El problema de España no es el cuándo, sino el qué.
Durante toda esta tortuosa legislatura hemos perdido demasiado tiempo pronosticando su final: que si Sánchez no sobreviviría al pacto con Bildu o con Junts; que si la financiación singular concedida a ERC sería el punto de ruptura; que si el olvido al que Marlaska tiene sometida a la Guardia Civil haría caer a cualquier Gobierno; que si el Tito Berni, Koldo, Ábalos, Cerdán, Zapatero y sus joyas, Leire, la directora de la Guardia Civil, el Delcygate o el condenado Fiscal General del Estado; ahora, otra vez, a vueltas con los presupuestos, como si a la cuarta fuera la vencida y, esta vez sí, hubiera adelanto electoral.

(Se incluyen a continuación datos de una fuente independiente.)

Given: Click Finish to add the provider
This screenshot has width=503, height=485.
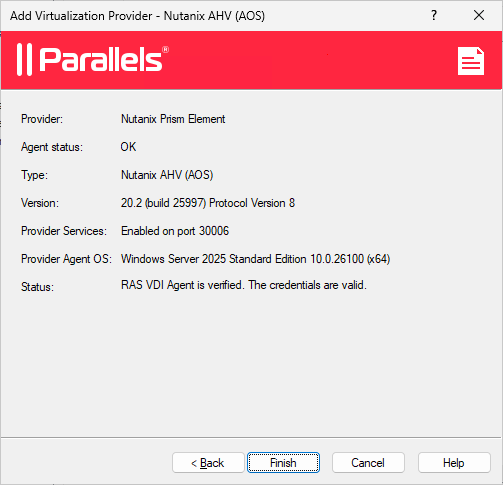Looking at the screenshot, I should coord(283,463).
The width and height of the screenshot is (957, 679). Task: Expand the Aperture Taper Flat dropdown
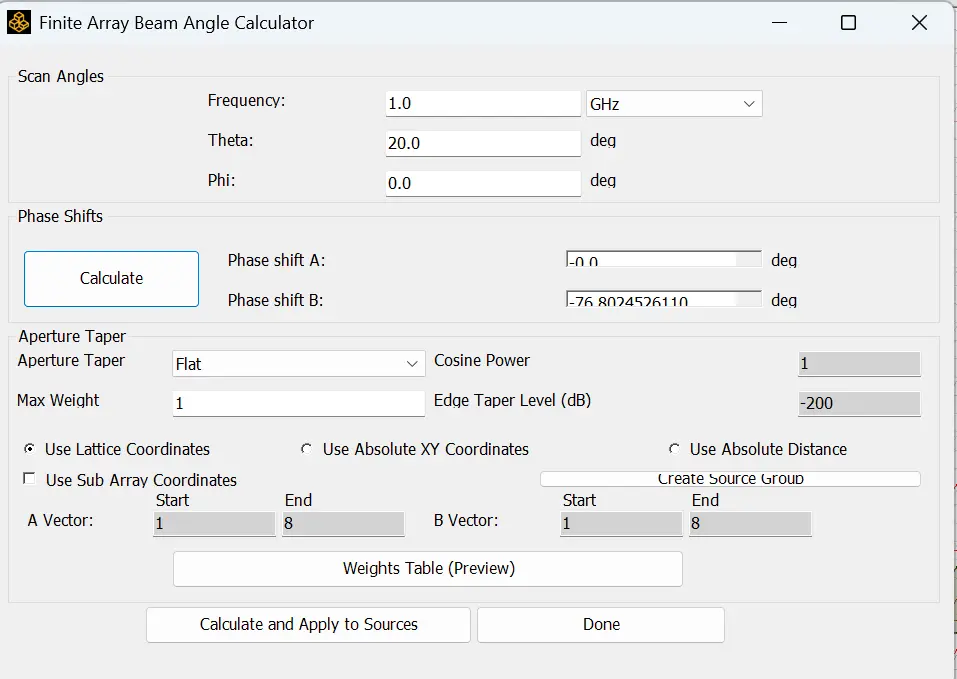298,364
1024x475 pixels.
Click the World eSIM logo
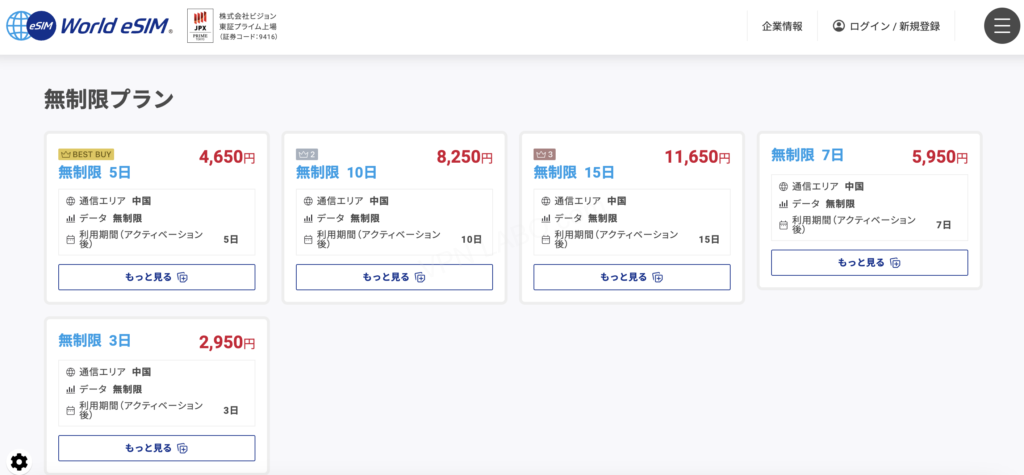tap(90, 26)
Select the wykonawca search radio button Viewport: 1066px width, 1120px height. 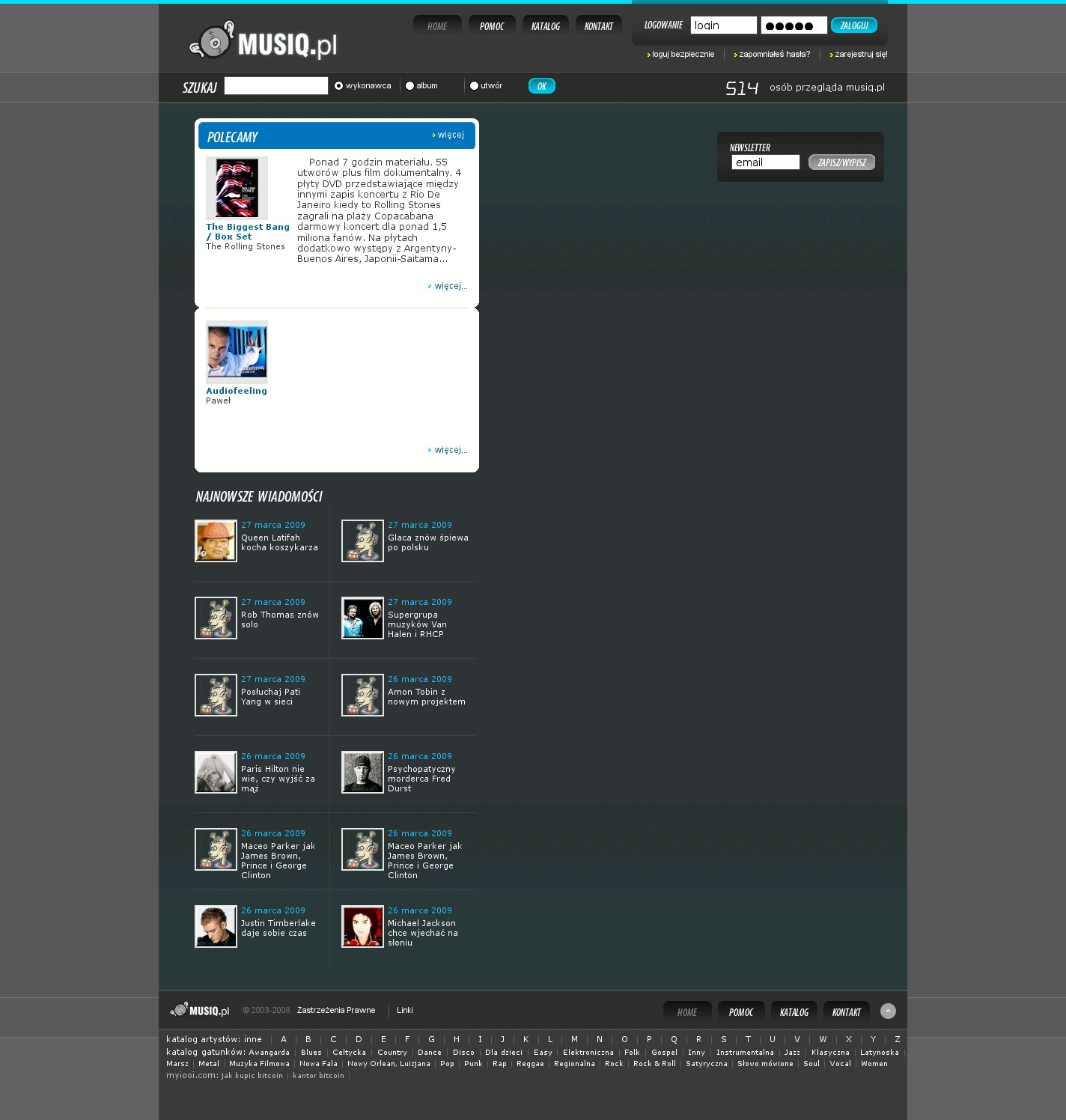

Como bien ha descrito Arturo Pérez-Reverte, Pedro Sánchez es un animal político que va coleccionando cadáveres a su paso mientras él resiste y ve pasar las hojas del calendario con suficiencia.
Este Gobierno es una calamidad en términos morales y un monumento a la ineficacia desde el punto de vista legislativo, pero la mejor manera de pasar página es proponer una alternativa capaz de concitar a una mayoría de españoles.
Tiene razón Aznar cuando dice que las próximas elecciones serán las más importantes de nuestra democracia. Porque lo que está en juego, efectivamente, no es simplemente un modelo de sociedad u otro, sino una transformación de los cimientos esenciales del sistema. Las dos legislaturas de Sánchez no serán el fin del régimen de la Transición, pero no creo que este aguante otros cuatro años en las mismas condiciones.
Con las principales instituciones del Estado colonizadas por el sanchismo, la democracia liberal española se sostiene gracias al trabajo de algunos jueces, al compromiso de unos cuantos medios de comunicación y al papel institucional del Rey, escrupulosamente respetuoso con la Constitución de la que nace su legitimidad y decidido a preservar el equilibrio institucional dentro de las funciones que la Carta Magna le atribuye.
Pero es precisamente la Corona el siguiente paso en la deriva populista del PSOE. Y no lo es por convicción —lo cual sería perfectamente respetable dentro del debate político—, sino porque ese sería el precio que volverían a exigir sus socios en una hipotética nueva investidura. Y Sánchez diría que sí, por supuesto, porque ha demostrado carecer de límite alguno con tal de permanecer un día más en la Moncloa.
Por eso es tan importante que toda la España que no comulga con esa minoría que nos gobierna —ya en flagrante desacato al sentir mayoritario del Parlamento— sea capaz de centrarse en el modelo de país que quiere ofrecer. En estas circunstancias extraordinarias, la prioridad debería ser reconstruir consensos básicos alrededor de la independencia de las instituciones, la igualdad entre españoles, el respeto al Estado de derecho y la regeneración democrática.
España necesita menos ansiedad por el calendario y más ambición por el proyecto. Lo primero depende de Sánchez; lo segundo depende de quienes aspiran a sustituirle.